[START]
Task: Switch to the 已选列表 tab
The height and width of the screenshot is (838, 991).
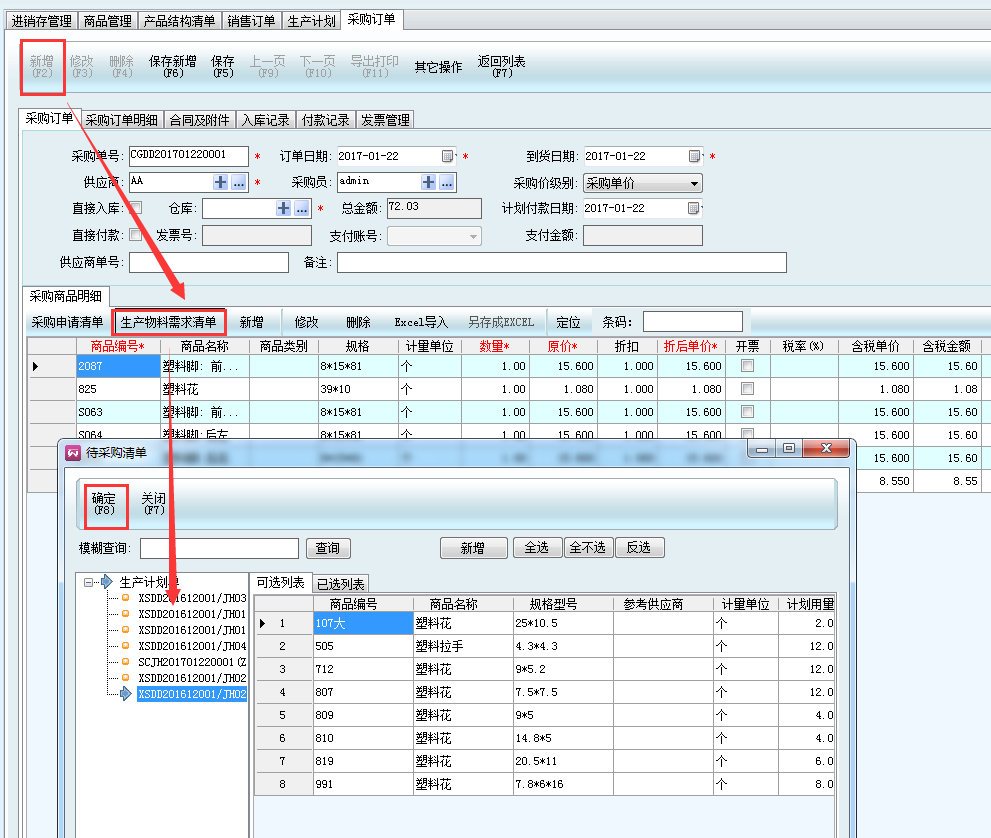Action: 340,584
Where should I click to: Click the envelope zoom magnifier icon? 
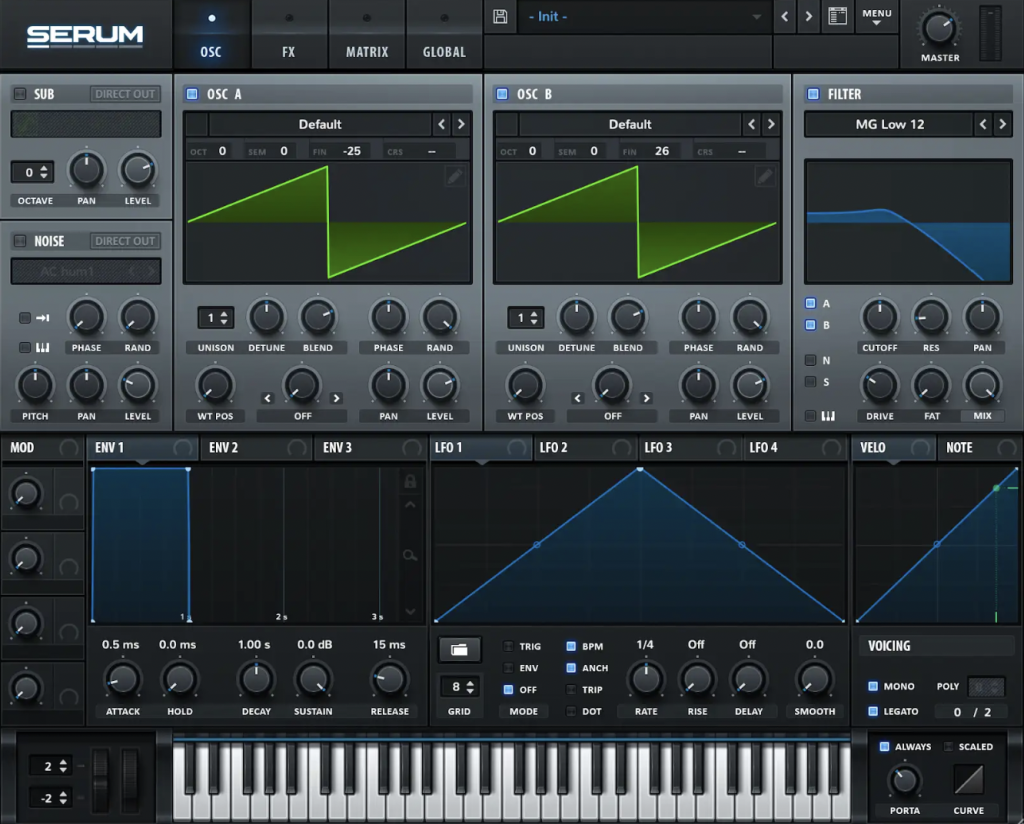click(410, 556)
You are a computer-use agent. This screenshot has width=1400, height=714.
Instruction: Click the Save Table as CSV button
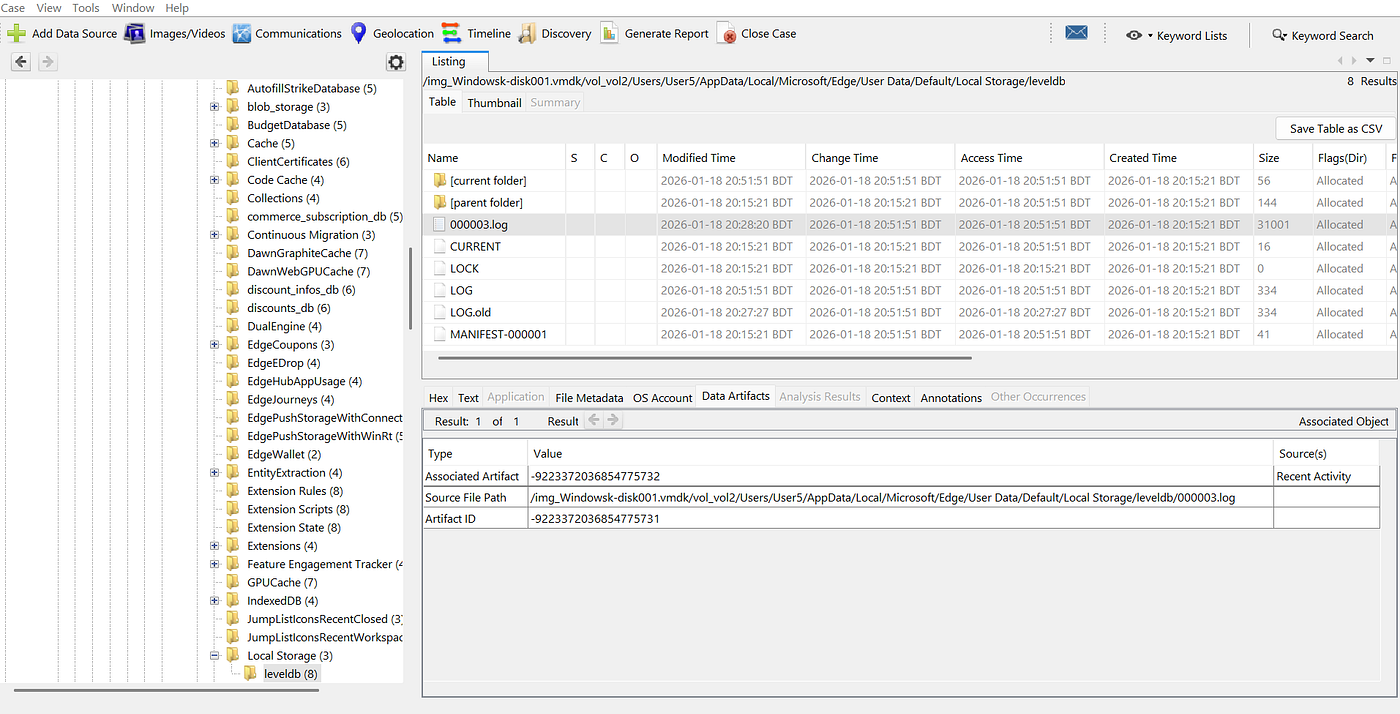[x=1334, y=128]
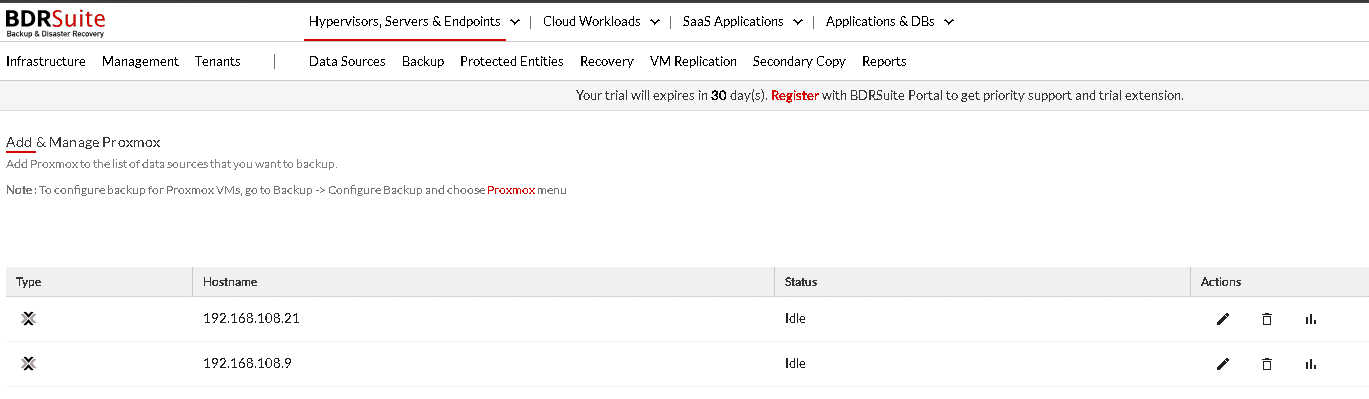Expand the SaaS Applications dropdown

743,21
[END]
[START]
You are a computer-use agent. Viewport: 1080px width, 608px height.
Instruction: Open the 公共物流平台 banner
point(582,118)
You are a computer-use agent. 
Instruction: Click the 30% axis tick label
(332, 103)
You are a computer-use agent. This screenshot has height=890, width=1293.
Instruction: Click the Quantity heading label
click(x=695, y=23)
[END]
Collect every line above that contains the word "label", treating uppercase and lowercase as different.

[Complete output]
Instruction: Click the 30% axis tick label
Instruction: Click the Quantity heading label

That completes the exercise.